Rather than just reacting to persistent behavior and dealing with the frequent correction and frustration that follows… try shifting your approach. Prepare students by clarifying your expectations right before a behavior is expected. Even if students have heard it before, Preventive Prompts help students remember the expectations in the fog of the moment and help reduce the need for corrections.
When students are still learning specific social/emotional skills, it can help to be even more specific:
“I’m getting ready to give some instructions. Remember when you Follow Instructions, you look at the person, say or think ‘ok’ and do what you are asked to do right away.”
Simply put, quick proactive prompts help increase positive behaviors, both in school and out, and they help reduce frustration for everyone.

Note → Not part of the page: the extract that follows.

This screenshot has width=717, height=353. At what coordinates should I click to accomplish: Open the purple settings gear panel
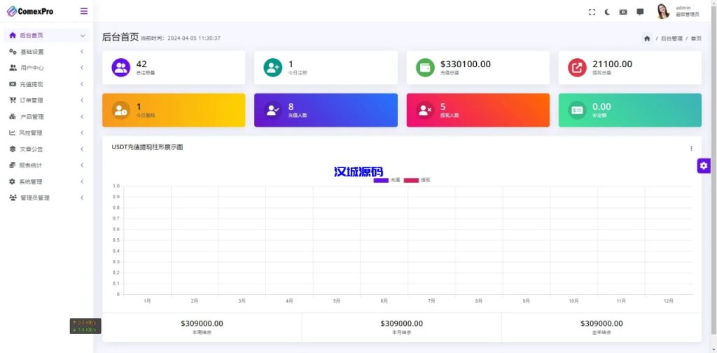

Well, if adults need reminders, then students need them more. We know that student’s brains are still developing through their early 20’s, with decision-making, inhibitory control and reasoning being some of the last elements to develop. In other words, students are generally more impulsive and distracted than adults and they often don’t make decisions with long term consequences in mind. They also tend to be driven more by the emotional center of their brain (the amygdala) than the rational center of their brain (the pre-frontal cortex, which is still developing).
Every teacher knows how frustrating it can be to correct the same behavior over and over. It can feel a bit like the game of Whack-A-Mole.